Once upon a time it was the 'Notting Hill set' which ran the Tory party, with David Cameron, George Osborne and Michael Gove all boasting homes there. Now though, the Cameroons are largely gone and if there can be said to be an alternative London clique, it will be found seven miles south, in the leafy surroundings of Richmond. For the district is the power base of Carrie Johnson, who worked there for local MP Zac Goldsmith, the defra minister who now sits in the Lords alongside longtime Richmond council leader Nicholas True. The latter's daughter Sophia also works in No. 10 as a special adviser.
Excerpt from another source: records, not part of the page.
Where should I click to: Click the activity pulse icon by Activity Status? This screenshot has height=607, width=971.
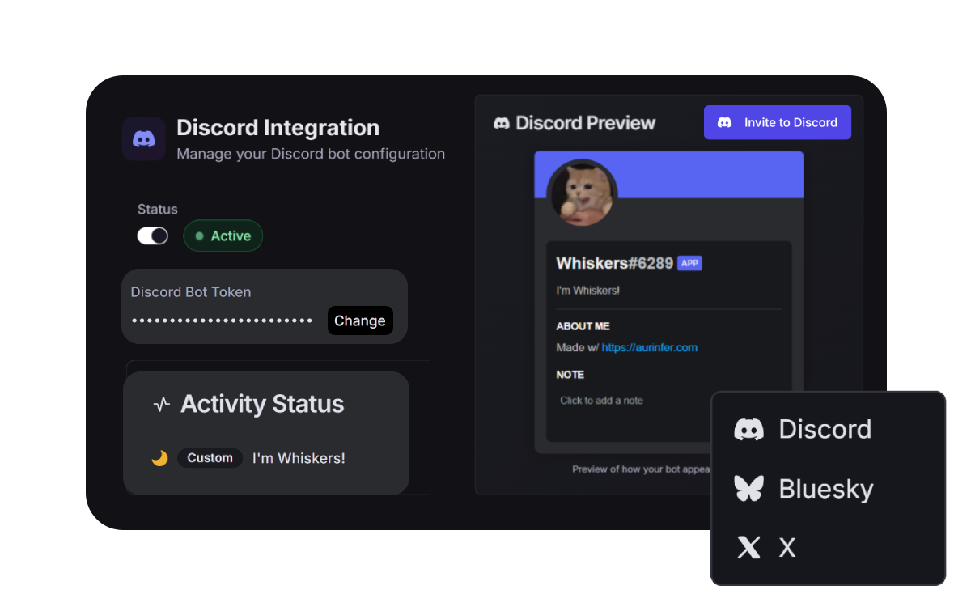tap(162, 405)
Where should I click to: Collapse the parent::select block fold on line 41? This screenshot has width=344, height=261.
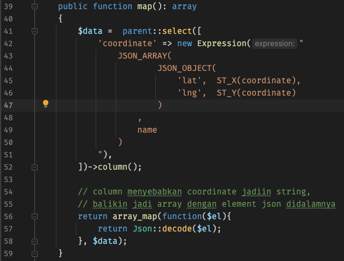point(35,32)
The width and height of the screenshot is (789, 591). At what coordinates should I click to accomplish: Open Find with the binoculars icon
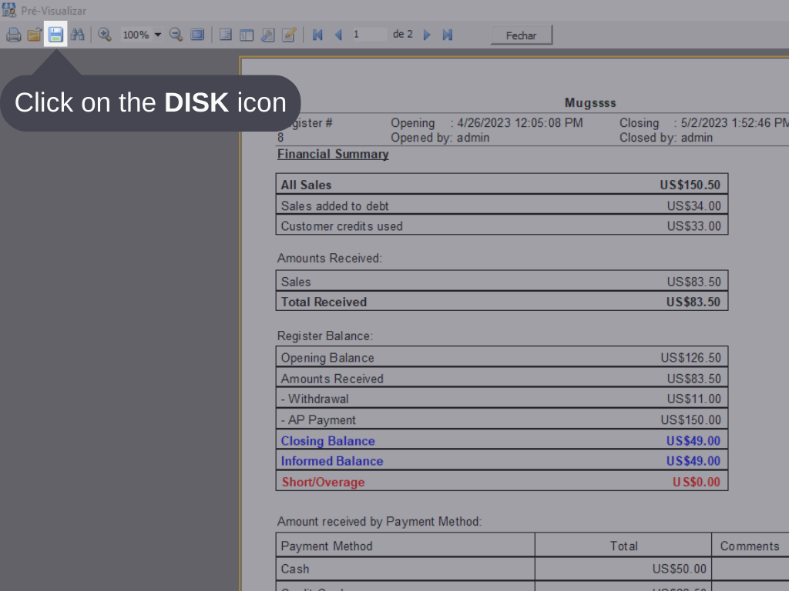[77, 35]
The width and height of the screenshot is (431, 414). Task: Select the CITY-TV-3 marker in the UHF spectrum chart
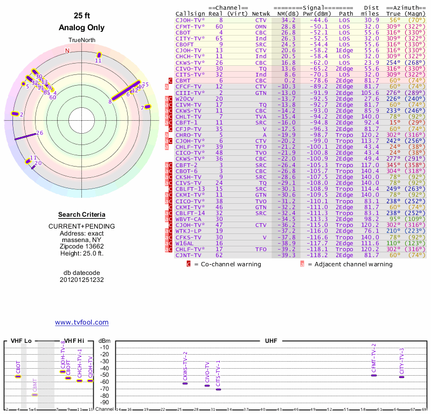401,377
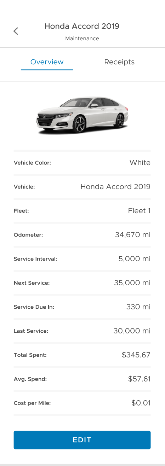The image size is (165, 466).
Task: Click the Last Service 30,000 mi value
Action: pos(132,331)
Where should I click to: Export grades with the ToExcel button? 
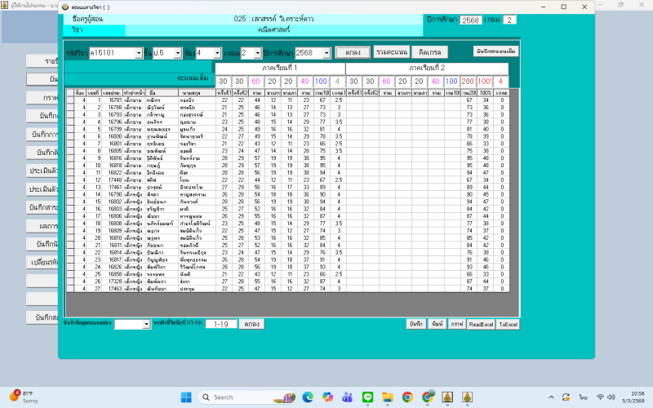(x=508, y=324)
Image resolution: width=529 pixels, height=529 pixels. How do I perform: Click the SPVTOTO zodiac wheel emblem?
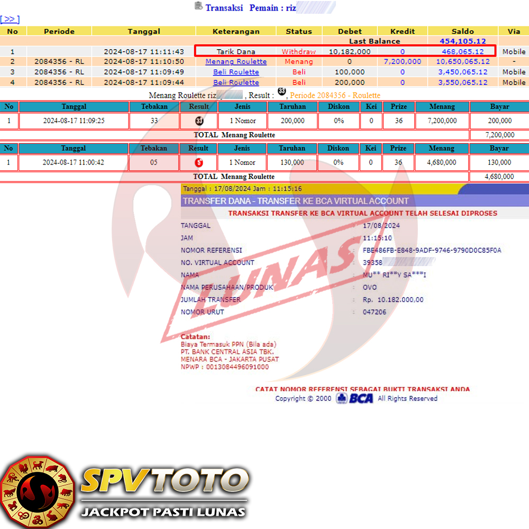pos(36,492)
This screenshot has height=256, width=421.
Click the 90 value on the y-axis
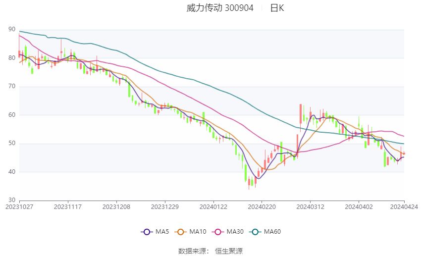(11, 30)
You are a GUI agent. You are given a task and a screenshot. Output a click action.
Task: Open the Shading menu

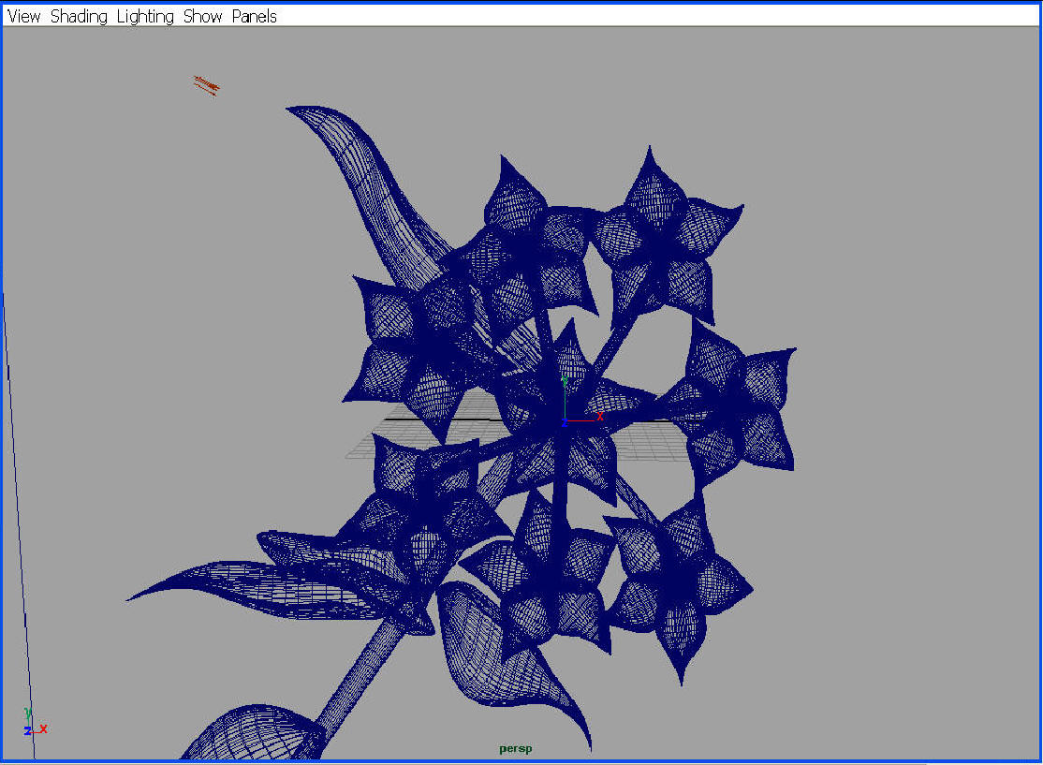coord(78,16)
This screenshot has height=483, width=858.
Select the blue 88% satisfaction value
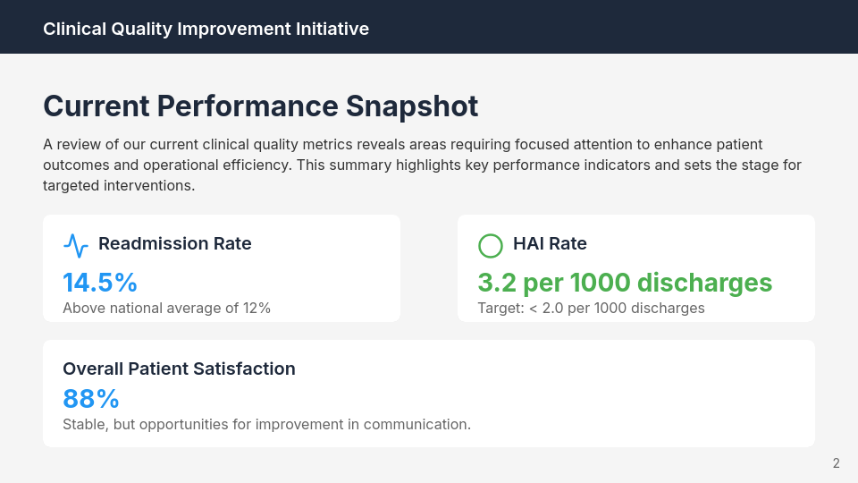[91, 399]
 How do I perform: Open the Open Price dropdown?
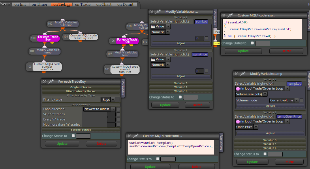pos(247,127)
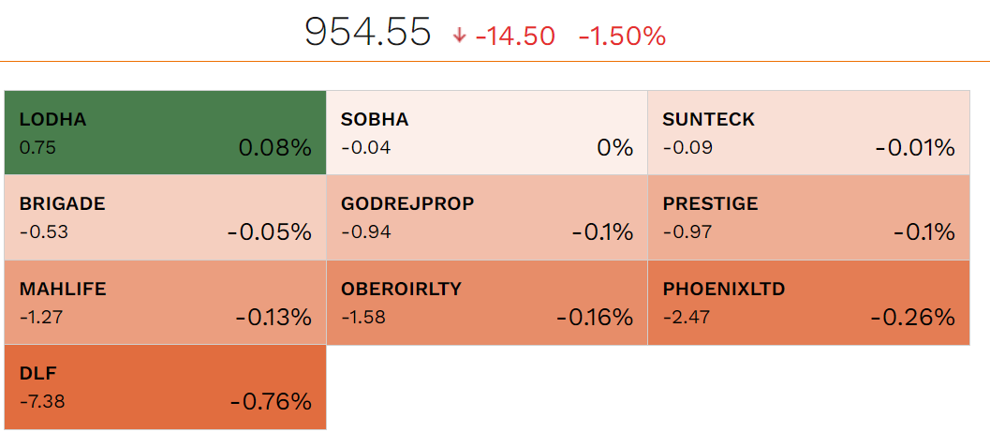Open the PHOENIXLTD stock tile
Viewport: 990px width, 432px height.
pyautogui.click(x=807, y=303)
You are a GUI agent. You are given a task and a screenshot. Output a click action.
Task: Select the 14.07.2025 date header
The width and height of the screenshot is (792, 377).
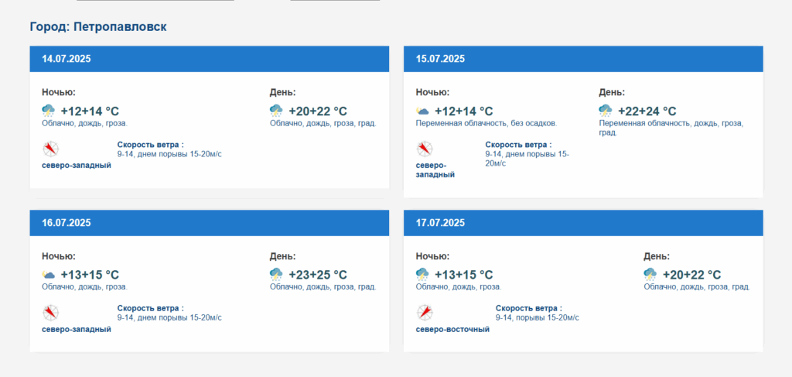[209, 59]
But now a little-noticed answer by Lord True has made life slightly more tricky for Boris, Carrie, Sophia and their colleagues in No. 10. For the noble peer serves in the Cabinet Office and has had to face numerous questions about 'partygate' and the raucous shenanigans that did or did not take place in Downing Street during 2020. One previous defence of these activities was that they took place on 'Crown property' and as such would be exempt for Covid restrictions – a question that prompted much legal debate from Twitter's finest QC minds. But this week, responding to a question put by Green peer Jenny Jones, True has confirmed on behalf of the government that Boris Johnson's home is a Crown property but that coronavirus regulations which 'relate to the activities of people, apply regardless of whether those activities took place on Crown property or not.'
As such, No. 10 did indeed have to follow government guidelines and rules on indoor mixing bans when they were in place throughout the pandemic. Very accommodating of his lordship to clear that one up for us. It's one less defence for the government spinners to hide behind – and with today's briefings against Chief of Staff Dan Rosenfield and Principal Private Secretary Martin Reynolds – it looks like they're running out of human shields too.